# Technical Document Extraction: Model Performance Comparison
## Chart Description
This scatter plot compares **average reference-free evaluation scores** across different **model sizes (in billions of parameters)**. The x-axis represents model size (B), while the y-axis shows evaluation scores ranging from 72 to 86. A **gold dashed line** at y=84 represents the "Gold Reference" benchmark.
---
### Key Components
1. **Axes Labels**
- **X-axis**: "Model Size (B)" (horizontal)
- **Y-axis**: "Avg. Reference-Free Eval Scores" (vertical)
2. **Legend**
- Located in the **bottom-right corner**.
- Colors correspond to specific models/sizes:
- **Purple stars**: ALMA-13B-R (Ours), ALMA-13B-LoRA
- **Pink circles**: Bayling-13B, Vicuna-13B-1.1, LLaMA-1-13B, LLaMA-2-13B, BigTranslate
- **Purple dots**: GPT-4-1106-preview, WMT winners, Google Translate, GPT-3.5-text-davinci-003, MADLAD-10B, NLLB-3.3B
3. **Data Points**
- **ALMA-13B-R (Ours)**:
- Size: 13B
- Score: 86 (highest)
- Annotated with "CPO Fine-tuning"
- **ALMA-13B-LoRA**:
- Size: 13B
- Score: 84.5
- **Bayling-13B**:
- Size: 13B
- Score: 76.5
- **Vicuna-13B-1.1**:
- Size: 13B
- Score: 74
- **LLaMA-1-13B**:
- Size: 13B
- Score: 73.5
- **LLaMA-2-13B**:
- Size: 13B
- Score: 73
- **BigTranslate**:
- Size: 13B
- Score: 72.5
- **GPT-4-1106-preview**:
- Size: 1106B
- Score: 84
- **WMT winners**:
- Size: Not specified
- Score: 84
- **Google Translate**:
- Size: Not specified
- Score: 83.5
- **GPT-3.5-text-davinci-003**:
- Size: Not specified
- Score: 83.5
- **MADLAD-10B**:
- Size: 10B
- Score: 83.5
- **NLLB-3.3B**:
- Size: 3.3B
- Score: 82
---
### Spatial Grounding
- **Legend Position**: Bottom-right corner (confirmed via visual alignment).
- **Color Consistency**:
- Purple stars match ALMA models.
- Pink circles match 13B-sized models.
- Purple dots match larger models (e.g., GPT-4, MADLAD-10B).
---
### Trend Verification
1. **ALMA Models**:
- Both ALMA-13B-R and ALMA-13B-LoRA outperform the Gold Reference (84) by significant margins.

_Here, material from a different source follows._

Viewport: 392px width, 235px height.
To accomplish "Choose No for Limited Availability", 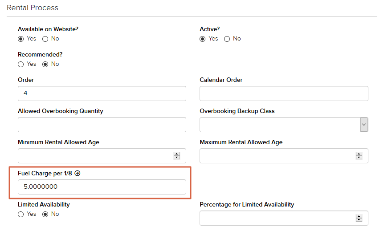I will coord(45,214).
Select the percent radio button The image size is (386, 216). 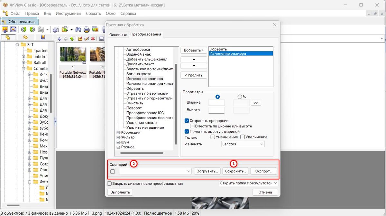[x=239, y=97]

- ALMA-13B-R (86) is the highest-performing model.
2. **13B-Size Models**:
- Scores range from 72.5 (BigTranslate) to 86 (ALMA-13B-R).

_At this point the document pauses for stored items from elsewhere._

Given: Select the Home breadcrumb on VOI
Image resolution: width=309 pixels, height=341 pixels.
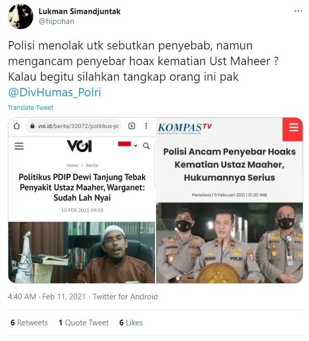Looking at the screenshot, I should 72,165.
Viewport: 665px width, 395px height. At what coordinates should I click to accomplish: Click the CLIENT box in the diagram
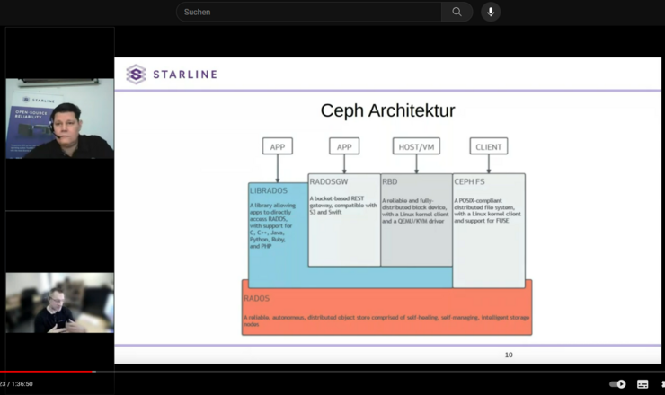[x=488, y=146]
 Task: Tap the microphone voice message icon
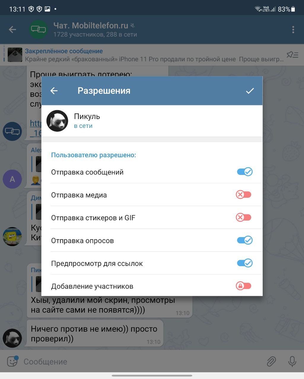(x=292, y=362)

- ALMA-13B-R and ALMA-13B-LoRA dominate this category.
3. **Larger Models (10B+)**:
- GPT-4-1106-preview (1106B) and MADLAD-10B (10B) score 84 and 83.5, respectively.
- NLLB-3.3B (3.3B) scores 82, the lowest among non-13B models.
4. **Gold Reference**:
- A horizontal dashed line at y=84 serves as a benchmark. Only ALMA-13B-R exceeds it.
---
### Critical Observations
- **ALMA-13B-R** achieves the highest score (86) despite being a 13B model, outperforming larger models like GPT-4-1106-preview (1106B).

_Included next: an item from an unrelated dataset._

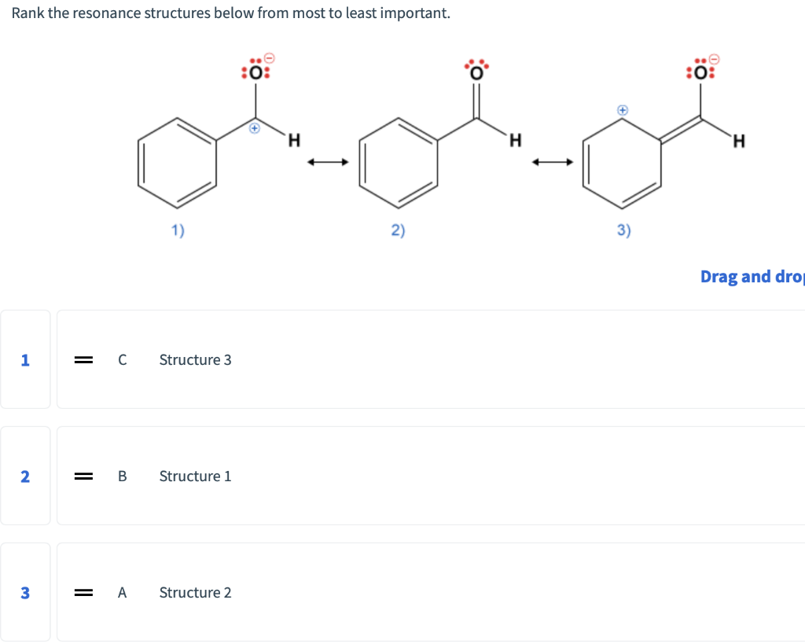This screenshot has height=644, width=805.
Task: Select the blue label 2) under the middle structure
Action: click(x=398, y=230)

- **Fine-tuning impact**: ALMA-13B-R (CPO Fine-tuning) significantly outperforms ALMA-13B-LoRA (84.5 vs. 86).
- **Size vs. Performance**: Larger models (e.g., GPT-4) do not always correlate with higher scores, as ALMA-13B-R (13B) surpasses them.
---
### Missing Information
- No explicit numerical values for WMT winners or Google Translate beyond their scores (84 and 83.5, respectively).
- No explicit size for WMT winners or Google Translate (marked as "Not specified").
---
### Final Notes
This chart emphasizes the **performance gap** between ALMA models and other state-of-the-art systems, particularly in the 13B parameter range. The Gold Reference (84) acts as a critical benchmark, with ALMA-13B-R being the only model to exceed it.